As a parent of two children who were neglected and potentially abused in early childhood, I could identify thoroughly with what she said.  Often times I have thought that I was paranoid.  I've been told by other parents I am overprotective of my children.  Clayton's adoptive mother described her fear of someone trying to kidnap him from the front yard and her need to keep an eye on him at all times.  I can identify with those feelings.  When your children have been traumatized by things that aren't supposed to happen to anyone, the bogey man is real for them--and for you.  Nobody can prepare you for the secondary trauma you experience reliving those moments with your children.  The fear that children experience when dealing with trauma is incredibly real and vivid.  For the adults who choose to walk beside them, the journey is a long one.

Watching Clayton discuss his past so openly gave me hope for my own children.  The last four years have been particularly challenging for our son.  We all have lived through tremendous turmoil and difficulty, including plenty of days (and nights) where I have prayed for guidance in making the right decisions for this child.  There have been moments where I have doubted myself and feared for my son's future.  There have been moments where I have tearfully thanked God for the opportunity to be in this child's life.  But mainly, I've been grateful for the support of people who have guided us along this journey.

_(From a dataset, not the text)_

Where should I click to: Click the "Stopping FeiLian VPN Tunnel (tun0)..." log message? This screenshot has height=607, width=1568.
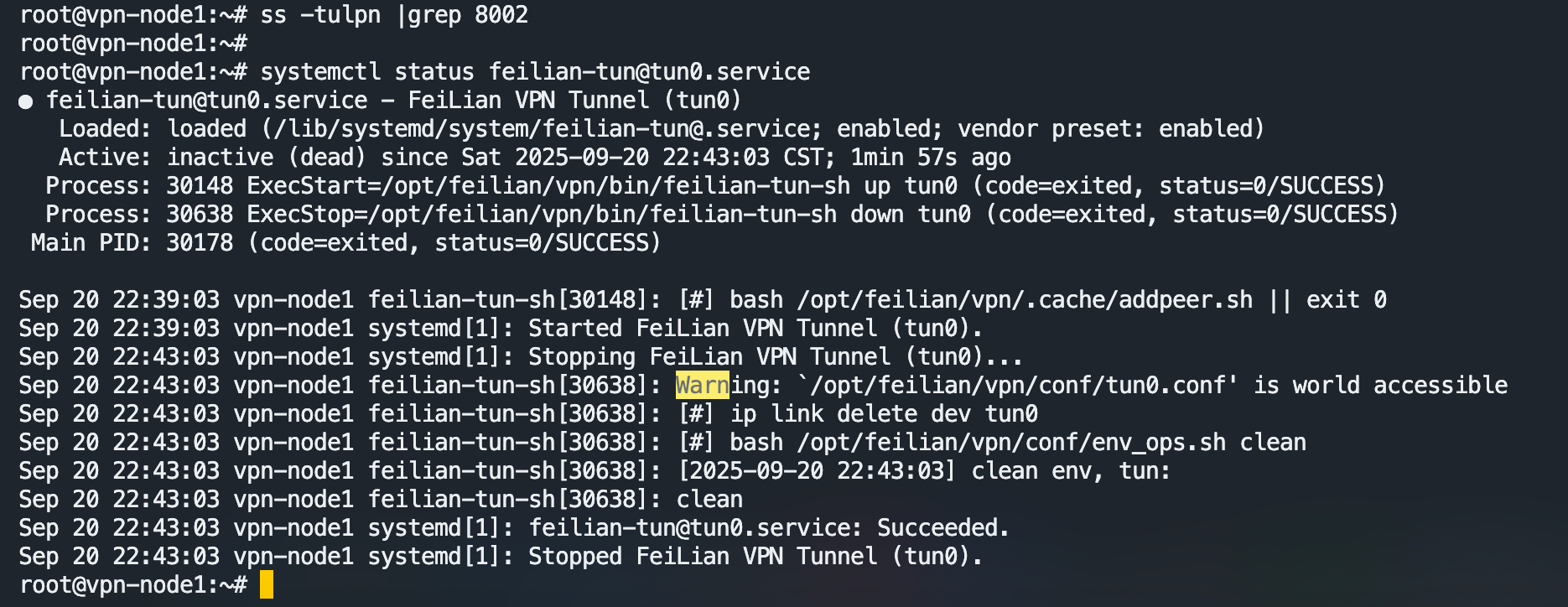[775, 356]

The last couple of months have shown a tremendous growth in my son's emotional capacity to listen to reason, to calm down and work with other people, to build positive relationships with the people who love him.  For years I worried I would never have the chance to laugh with him again or to enjoy his funny, sweet personality, because he was so clouded with anger and hurt.  That anger and hurt is still at the forefront of his thinking, but he is learning how to balance and manage it with more positive strategies.

Lucky we are, Clayton reminded me.  Lucky to be together and to heal.